Your objective:
Name every fundamental of creating algorithms that the passage on algorithms gives.

Selection:
____

The use of arithmetic, logic decision (True/False) and iteration (loops) are the fundamentals of creating algorithms which make up computer programming.
Algorithms: designing, creating and refining algorithms
For some just the mention of algorithms is a bit daunting just it is important that we understand what we mean when we say algorithms as you are not going to come across the word outside of computers or mathematics.
This may be a bit of a surprise but you probably algorithms already in your life. An algorithm is a set of defined instructions that are produce a known output based on known inputs – the key difference between other processes is there is no deviation from the outputs.
If we take making a cake as an example. This takes known inputs (ingredients), process (recipe) to produce a cake. However every cake will be slightly different as the ingredients will be slightly different, the weight slightly different, temperature of the oven slightly different. You get the idea. The output is slightly different.
With algorithms the input, process, and output is always the same. The most common algorithm you may see everyday is time through digital watches (mechanical watches and clocks get close but springs, weights and other components change over time). Machines that are binary are setup up to run algorithms.
Algorithms can get complicated as there can be multiple inputs, lots of different logic decisions made based on the inputs and other settings. This is where the computational thinking comes in handy: understanding the problem, abstracting the key parts of the problem, decomposing the problem into solutions.
Inputs, Processes, and Outputs
With an understanding of what algorithms are and what they do let us start looking at building one. The first thing to do is to identify the inputs that are needed, a potential high level processes or plan, and the outputs that would be acceptable to the person with the problem. There are several methods that help us capture these inputs, process, and outputs. For our tax problem we know the input is the income and we know the output is the amount of tax owed having gone through the process of multiplying the taxable income by out tax rate. With this information we can start to design a computer program on how this can be taken on (ignore the code from before – we are starting afresh).
Structure Chart and Diagram
One of the basic methods to see how a problem can be viewed is through breaking it down into smaller parts so that it’s clearer what we are trying to do to solve the problem. This is decomposition that is a fundamental part of computational thinking. Breaking down a big thing into smaller bits is all about understanding the structure of the solution.
There are many to break down problems depending on the type of problem. An initial method is brain storming where the problem is broken down into just about anything to try and understand the problem from different views. Brain storming and other methods look to define large areas of the problem that need to be understood to reach a solution.
Once a high level view has been achieved or the problem is simple the problem can be broken into a design or structure where each element is defined as to what it does and how it relates to the other elements.

____

Material:
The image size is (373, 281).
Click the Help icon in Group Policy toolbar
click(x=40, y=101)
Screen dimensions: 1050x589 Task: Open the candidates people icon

____

Written solution:
Arithmetic, logic decision (True/False), and iteration (loops).